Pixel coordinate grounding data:

--- START ---

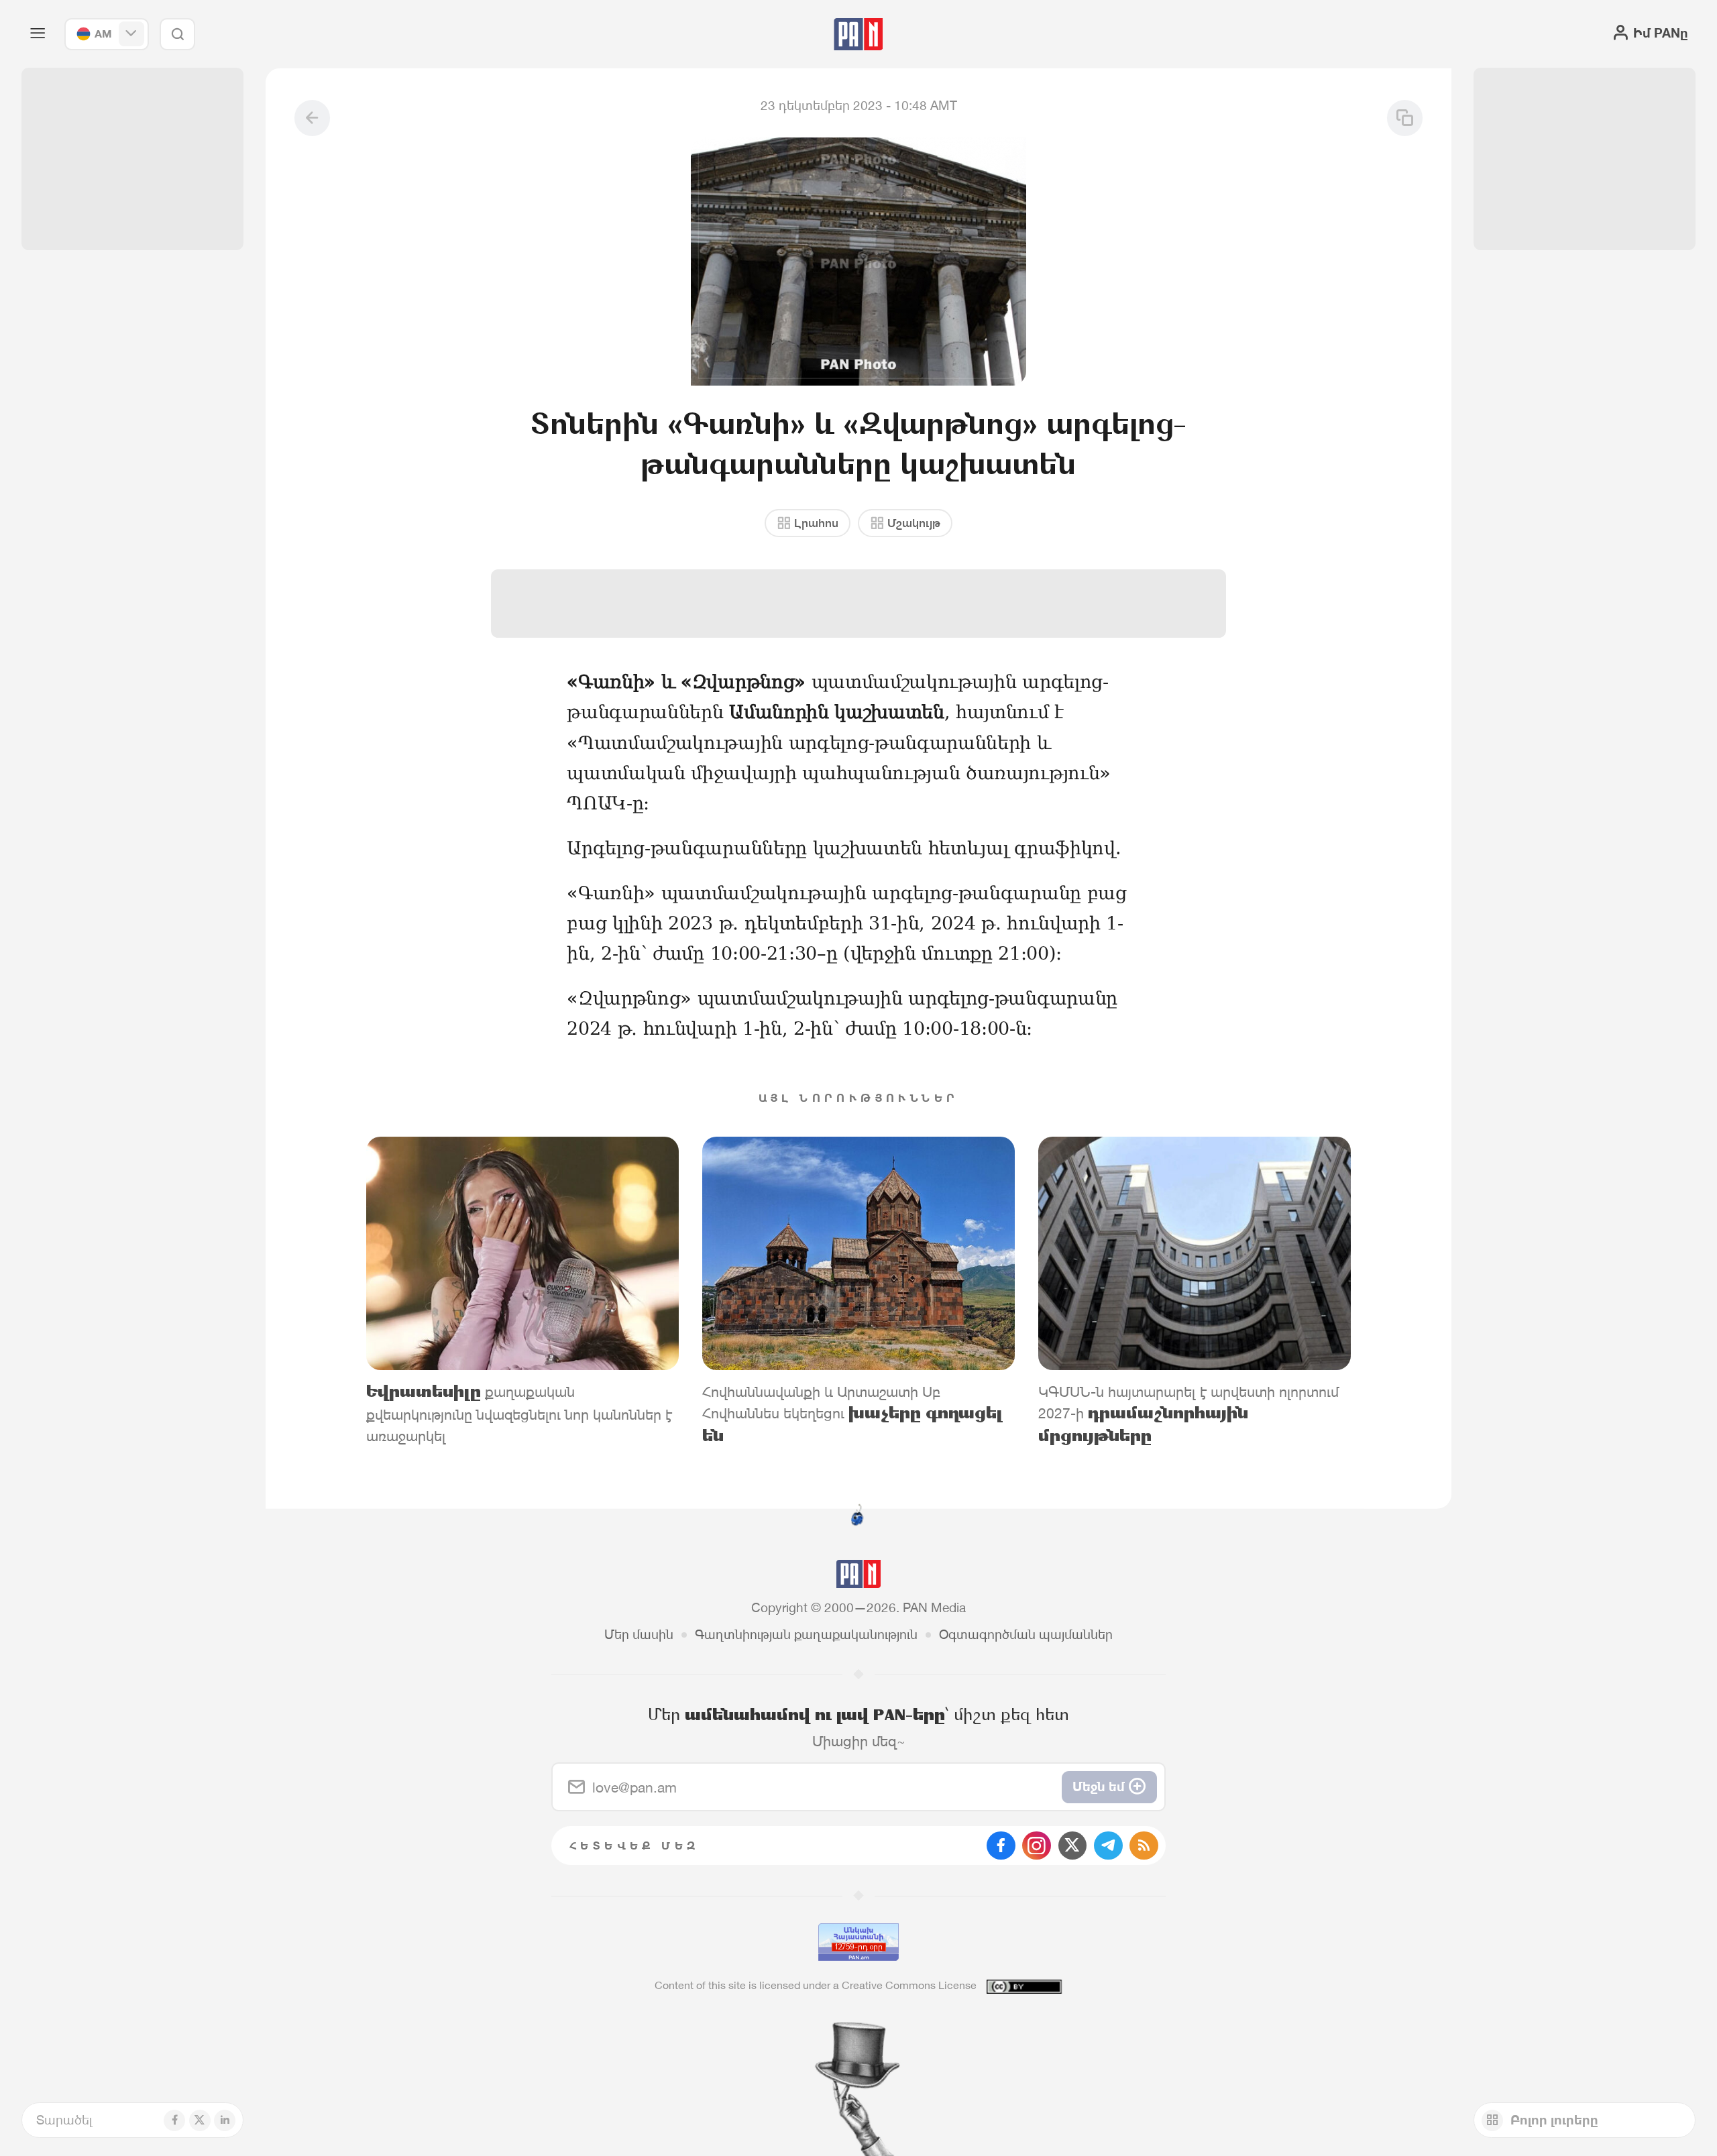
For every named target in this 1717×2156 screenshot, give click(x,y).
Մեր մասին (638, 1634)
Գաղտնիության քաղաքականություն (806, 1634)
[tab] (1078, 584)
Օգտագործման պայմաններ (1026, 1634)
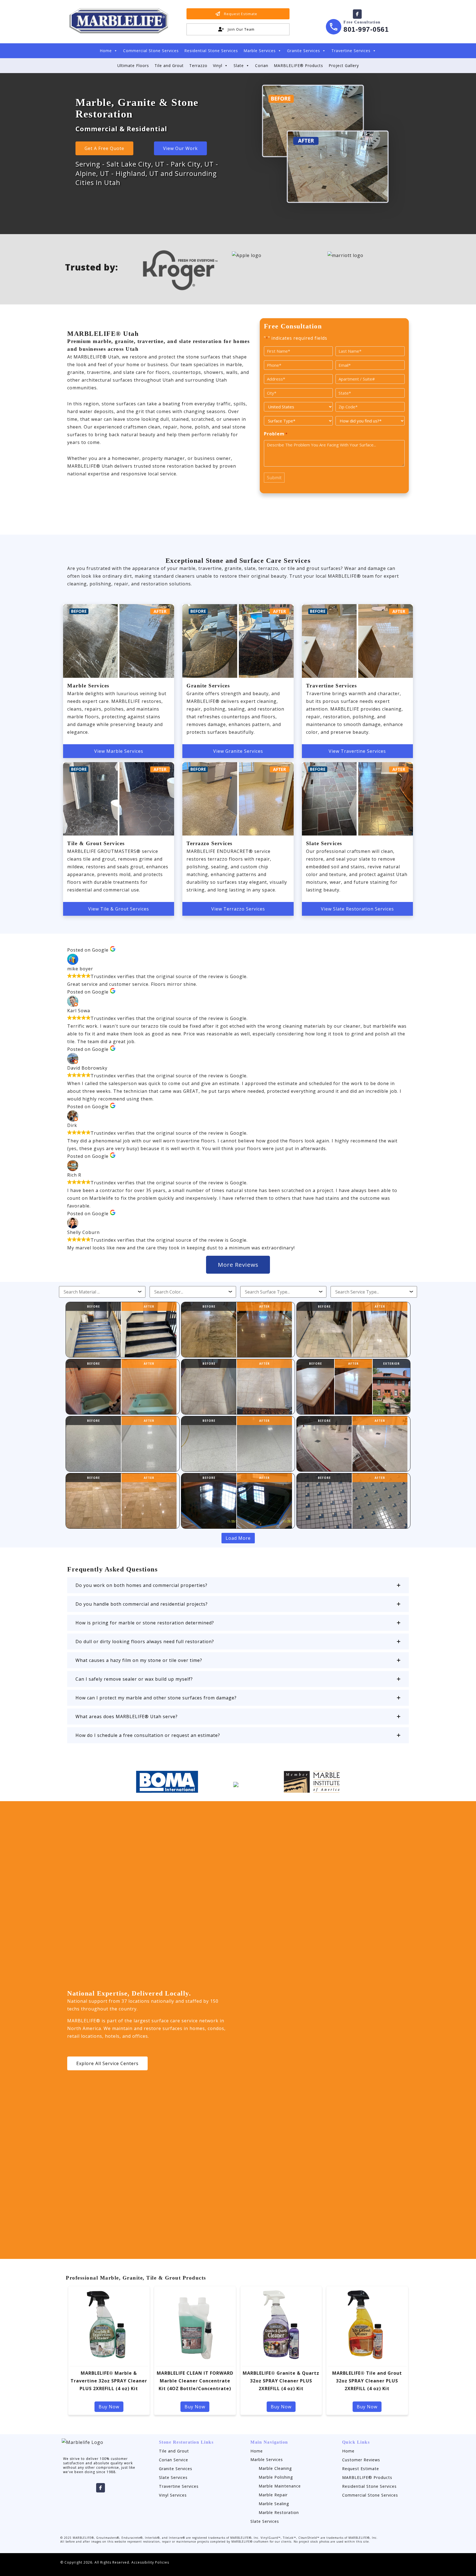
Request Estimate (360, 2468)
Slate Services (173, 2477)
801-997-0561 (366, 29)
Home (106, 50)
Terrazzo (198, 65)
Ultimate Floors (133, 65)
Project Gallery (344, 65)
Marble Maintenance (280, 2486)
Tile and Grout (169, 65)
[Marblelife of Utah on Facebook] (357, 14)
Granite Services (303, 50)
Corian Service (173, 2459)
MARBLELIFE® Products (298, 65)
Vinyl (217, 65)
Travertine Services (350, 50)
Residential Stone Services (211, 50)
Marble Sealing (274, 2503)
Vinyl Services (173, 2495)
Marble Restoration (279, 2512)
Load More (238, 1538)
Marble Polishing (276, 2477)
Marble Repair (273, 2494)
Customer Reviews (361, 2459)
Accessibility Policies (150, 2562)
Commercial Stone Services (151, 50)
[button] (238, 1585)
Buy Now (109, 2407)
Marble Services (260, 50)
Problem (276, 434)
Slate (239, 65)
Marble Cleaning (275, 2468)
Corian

--- END ---

(What you are asked to do)
Every line from the one containing "Օգտագործման պայմաններ (1026, 1634)" through the last line of the records is to be reproduced exactly, with pictures left out and nothing else given.

(Output for this exercise)
Օգտագործման պայմաններ (1026, 1634)
Request Estimate (360, 2468)
Slate Services (173, 2477)
801-997-0561 (366, 29)
Home (106, 50)
Terrazzo (198, 65)
Ultimate Floors (133, 65)
Project Gallery (344, 65)
Marble Maintenance (280, 2486)
Tile and Grout (169, 65)
[Marblelife of Utah on Facebook] (357, 14)
Granite Services (303, 50)
Corian Service (173, 2459)
MARBLELIFE® Products (298, 65)
Vinyl (217, 65)
Travertine Services (350, 50)
Residential Stone Services (211, 50)
Marble Sealing (274, 2503)
Vinyl Services (173, 2495)
Marble Restoration (279, 2512)
Load More (238, 1538)
Marble Polishing (276, 2477)
Marble Repair (273, 2494)
Customer Reviews (361, 2459)
Accessibility Policies (150, 2562)
Commercial Stone Services (151, 50)
[button] (238, 1585)
Buy Now (109, 2407)
Marble Services (260, 50)
Problem (276, 434)
Slate (239, 65)
Marble Cleaning (275, 2468)
Corian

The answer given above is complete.